What Would Happen If Canada's Real Estate Bubble Bursts?

featured2

Home prices in Canada are going off the charts, and even attempts to cool down the market has been met with limited success. Many people agree that this increase in prices is not sustainable, and that a correction is bound to happen down the line. However, how this correction will manifest itself is uncertain. Most are still banking on that ambiguous "soft landing" policy-makers have talked about for years; but what if a real estate market crash was to occur?

For reference, an example of a real estate market crash would be Toronto in 1989. The average cost of a home hit a 30-year high at $273,698 – then the bottom fell out. By 1996, the average had fallen to $198,150.

Admittedly, there are some owners who would be largely unaffected even if there was a housing crash. Someone who isn’t going to move and has a lot of equity in the house would be set back, but they wouldn’t be tied to monster mortgages and still have a financial cushion.

But housing isn’t just about prices, and a serious downtown may have greater implications for the economy.

Karl Schamotta, director at Cambridge Global Payments, predicts that unemployment would spike and made worse by people's reluctance to move for work because they are tied to mortgages for homes worth less than they paid. This would be bad for productivity, and make Canada’s economy less able to react to global changes. Predictably, the loonie would also fall, which would hurt imports while boosting exports.

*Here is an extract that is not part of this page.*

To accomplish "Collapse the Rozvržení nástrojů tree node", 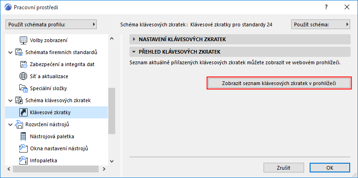I will [x=10, y=125].
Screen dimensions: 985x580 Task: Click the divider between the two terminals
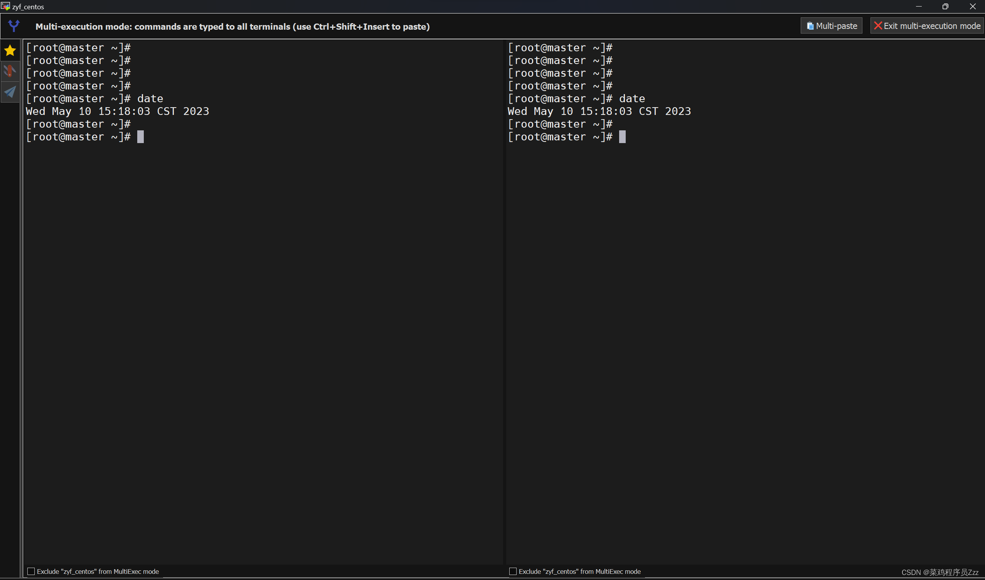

A lot of this also depends on why prices fall in the first place. If it’s due to resolving housing supply issues, this may actually be positive for the economy. If it is due to a quick rise in interest rates, we may see a situation that is not dissimilar to the housing crisis in the United States a few years back. People would have to spend more on their mortgages, leaving them with less to spend elsewhere. Then a consumer-led recession would occur, where unemployment rises, people default, and housing prices decline. Of course, that’s the worst case scenario and many believe that it will be unlikely.

One key difference between Canada and the United States is that “everyone in this country is trying to slow down the market.” Benjamin Tal, deputy chief economist at CIBC World Markets says, “You don't have the situation where banks are seeing green and trying to maximize profits. In fact they are really trying to slow it down. Regulators are trying to slow it down and more is coming."